Descriptive data for each trial are presented in Table 1 . A total of 426 singleton gestations with arrested PTL were included. Most studies used 17P 250 mg intramuscularly weekly. Four of 5 used no treatment as control.
| Variable | Facchinetti et al, 2007 | Rozenberg et al, 2012 | Regmi et al, 2012 | Lotfalizadeh et al, 2013 | Briery et al, 2014 | Total |
|---|---|---|---|---|---|---|
| Study location | Italy | France | Nepal | Iran | United States | – |
| No. of patients, n (intervention vs control) | 60 (30 vs 30) | 188 (94 vs 94) | 60 (29 vs 31) | 73 (37 vs 36) | 45 (22 vs 23) | 426 (212 vs 214) |
| Dose, mg | 341 | 500 | 250 | 250 | 250 | – |
| Frequency of 17P treatment | Twice weekly | Twice weekly | Weekly | Weekly | Weekly | – |
| Control | No treatment | No treatment | No treatment | No treatment | Placebo | – |
| Primary tocolytic agent | Atosiban | Nifedipine, nicardipine, or salbutamol | Nifedipine | Magnesium sulfate or nifedipine | Magnesium sulfate, calcium channel blockers, or antiprostaglandin drugs | – |
| Range GA at randomization, wk | From 25 +0 to 33 +6 | From 24 +0 to 31 +6 | From 28 +0 to 34 +6 | From 26 +0 to 36 +0 | From 20 +0 to 30 +6 | – |
| Mean GA at randomization, wk | 30 vs 30 | 28 vs 28 a | 33 vs 33 | 34 vs 33 | 29 vs 27 | Mean difference 0.50 wk (95% CI, 0.24–1.25) a |
| Study primary outcomes | CL shortening at discharge, and at day 7 and 21 of discharge | Latency period | Latency period and rate of recurrent PTL within 48 h | Rate of recurrent PTL | Preterm delivery <37 wk | – |
a GA at randomization of Rozenberg et al in 2012 was not included in analysis because SD was not reported.

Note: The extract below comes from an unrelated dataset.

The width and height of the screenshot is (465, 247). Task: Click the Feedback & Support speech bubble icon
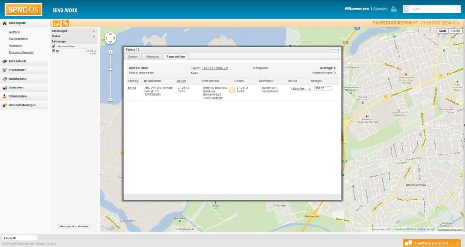tap(408, 243)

The quality of randomized controlled trials included in our metaanalysis was assessed by the Cochrane Collaboration’s tool ( Figure 2 ). All studies had low risk of bias in incomplete outcome data and selective reporting. One study was double blind. Figure 3 shows funnel plot for assessing publication bias for PTB <37 weeks; the symmetric plot suggested no publication bias ( Figure 3 ).
Three studies defined PTL as the presence of at least 6 contractions in 30 minutes accompany to cervical changes ; one defined it as the presence of at least 4 contractions per minute, accompanied by 2-cm dilatation; the other one defined it as painful uterine contractions at least 2 per 10 minutes accompanied by cervical length <25 mm. Regarding the tocolytic regimens that were used for patients in the included studies, 1 study used magnesium sulfate or nifedipine ; 1 used magnesium sulfate, calcium channel blockers, or antiprostaglandin drugs ; 1 used atosiban ; whereas the other 2 used nifedipine or other calcium channel blockers ( Table 1 ).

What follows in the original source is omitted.